El coordinador de la ONU para Somalia, Mark Bowden, destacó hoy los progresos realizados por ese país en la lucha contra la hambruna, pero subrayó la situación de precariedad del país y la dependencia de muchos de sus habitantes de la ayuda exterior.

"La historia de Somalia es en parte un éxito, pero en un país como ése, los éxitos son limitados", dijo Bowden durante una conferencia de prensa en Naciones Unidas, en la que señaló que el número de somalíes en situación de hambruna "ha bajado, pero eso no significa que no haya crisis".

Bowden agregó que en ese país africano hay 4 millones de personas que dependen de la asistencia exterior para su subsistencia diaria, incluyendo alimentos, agua, refugio y servicios sanitarios.

"Hay mucha gente en situación precaria.

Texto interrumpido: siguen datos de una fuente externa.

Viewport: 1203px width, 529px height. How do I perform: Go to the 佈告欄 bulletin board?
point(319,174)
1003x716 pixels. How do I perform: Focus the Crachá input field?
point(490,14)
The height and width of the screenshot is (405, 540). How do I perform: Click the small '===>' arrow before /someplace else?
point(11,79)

Hay una situación de fragilidad tal que el retorno a la hambruna puede darse de nuevo", agregó.

Somalia tiene uno de los índices de malnutrición más altos del mundo, y en algunas zonas del país como Bakool y Baja Shabelle se registran más de seis muertes diarias, por cada 10.000 habitantes, de niños menores de cinco años, según datos de la ONU.

Las agencias de la ONU y otras organizaciones humanitarias solicitaron 1.500 millones de dólares a la comunidad internacional para asistir a Somalia, de los que se han entregado el 80 %.

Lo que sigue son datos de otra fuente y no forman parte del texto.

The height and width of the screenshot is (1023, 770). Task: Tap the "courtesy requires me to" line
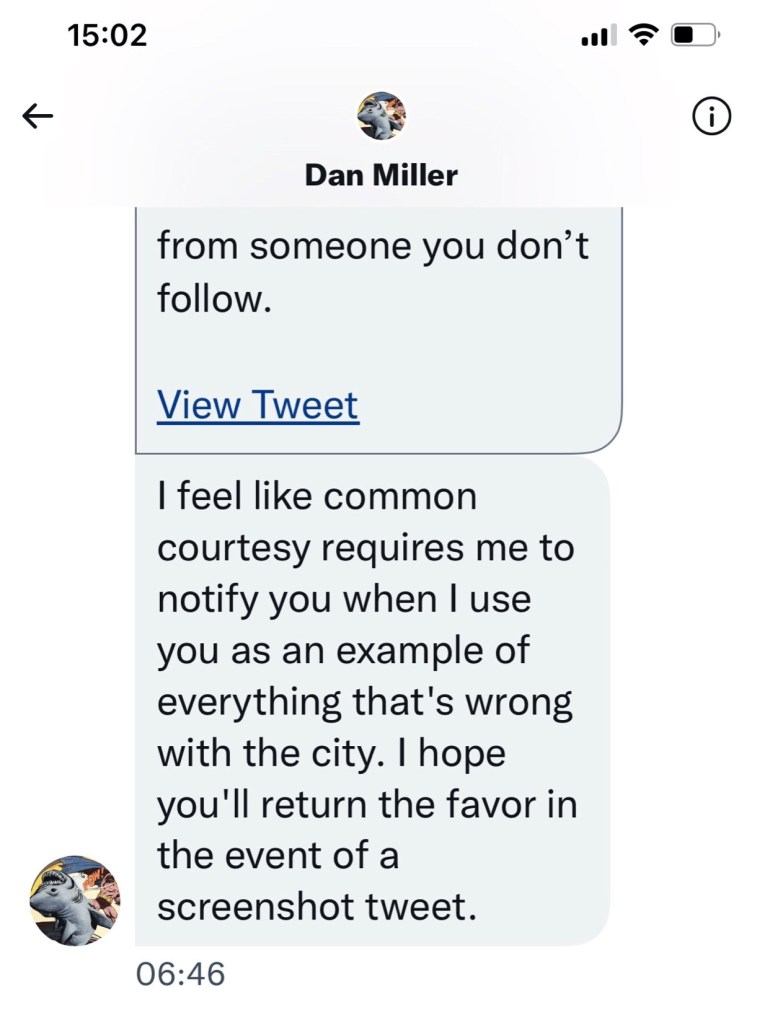(x=366, y=548)
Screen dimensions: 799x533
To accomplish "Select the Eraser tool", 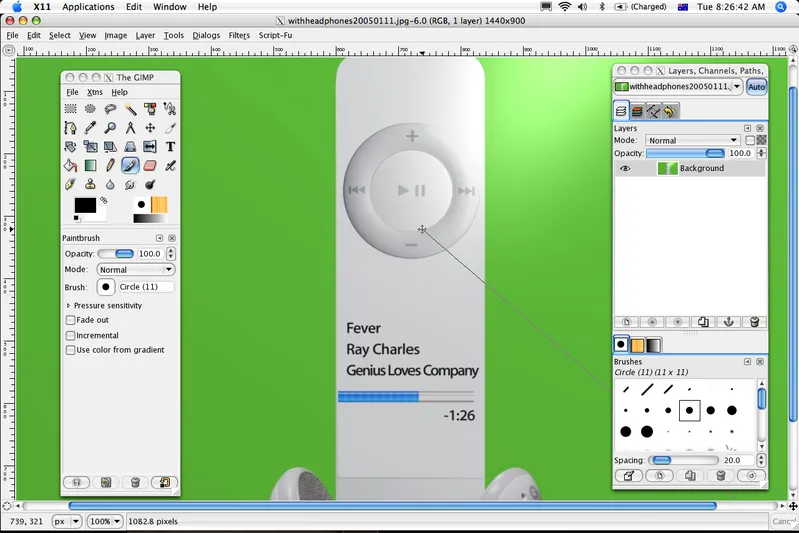I will click(150, 166).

En julio pasado se declaró en ese país la situación de hambruna, lo que elevó hasta 2,6 millones las personas que necesitaban de alimentos, de los que al menos medio millón eran niños malnutridos y necesitados de suplementos alimentarios.

Bowden, que señaló que las áreas afectadas por la hambruna en el país africano habían descendido de seis a tres en noviembre pasado, reiteró su preocupación por la fragilidad de la situación humanitaria, al igual que por el aumento de la violencia y la inseguridad que dificultan la actividad humanitaria.

La sequía crónica que vive el país y la situación de hambruna más el conflicto entre diversos grupos causaron miles de muertes en ese país, así como cientos de miles de desplazamientos.

Según señaló Bowden, en Somalia se han producido durante 2011 en torno a 1,5 millones de desplazamientos forzosos, entre ellos los de 300.000 personas que han buscado refugio en las vecinas Kenia y Etiopía.

El coordinador de la ONU para Somalia se refirió también al problema que representa la piratería, una forma de crimen organizado que, dijo, "ha florecido en un entorno de falta de gobernanza y de ausencia de Gobierno".

Agregó que los mismos grupos que antes se dedicaban a secuestrar a los trabajadores humanitarios, ahora "se han metido en el negocio más lucrativo de la piratería".

El Consejo de Seguridad de la ONU expresó este miércoles su "honda preocupación" por la situación en Somalia y urgió a la comunidad internacional a apoyar los esfuerzos de la misión de paz de la Unión Africana (AMISOM) para ayudar al gobierno de transición a restaurar la paz y la estabilidad en el país.

Los quince representantes del Consejo reiteraron su apoyo a los acuerdos de Yibuti como base para cualquier resolución del conflicto en Somalia, y de Kampala, en junio pasado, así como a la Hoja de Ruta cuyo calendario prevé que el proceso de transición en el país concluya el próximo mes de agosto.

También dijeron estar dispuestos a apoyar "acciones" contra quienes busquen "minar" el proceso de paz en el país africano para impedir la paz, la seguridad y la estabilidad en Somalia.

El Consejo también expresó su grave preocupación por la continuada crisis humanitaria en Somalia y urgieron a la comunidad internacional a seguir prestando ayuda a los afectados.